* **Assignment**:
Give back every record precisely.
━━━━━ Stored data ━━━━━
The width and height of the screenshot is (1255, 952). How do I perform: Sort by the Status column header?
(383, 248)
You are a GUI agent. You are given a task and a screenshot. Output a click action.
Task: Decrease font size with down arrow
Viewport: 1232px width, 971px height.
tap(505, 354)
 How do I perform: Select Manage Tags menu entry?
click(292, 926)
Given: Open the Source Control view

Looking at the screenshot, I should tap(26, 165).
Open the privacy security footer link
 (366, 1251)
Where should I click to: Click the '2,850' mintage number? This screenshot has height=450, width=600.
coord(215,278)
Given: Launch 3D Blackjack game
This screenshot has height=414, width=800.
━━━━━
* **Exercise answer**:
The width and height of the screenshot is (1255, 952). How do I perform: Sort by the Status column header?
(383, 248)
You are a GUI agent. You are given a task and a screenshot. Output a click action.
Task: Decrease font size with down arrow
Viewport: 1232px width, 971px height.
tap(505, 354)
 How do I perform: Select Manage Tags menu entry?
click(292, 926)
Given: Open the Source Control view

Looking at the screenshot, I should tap(26, 165).
Open the privacy security footer link
 (366, 1251)
Where should I click to: Click the '2,850' mintage number? This screenshot has height=450, width=600.
coord(215,278)
Given: Launch 3D Blackjack game
This screenshot has height=414, width=800.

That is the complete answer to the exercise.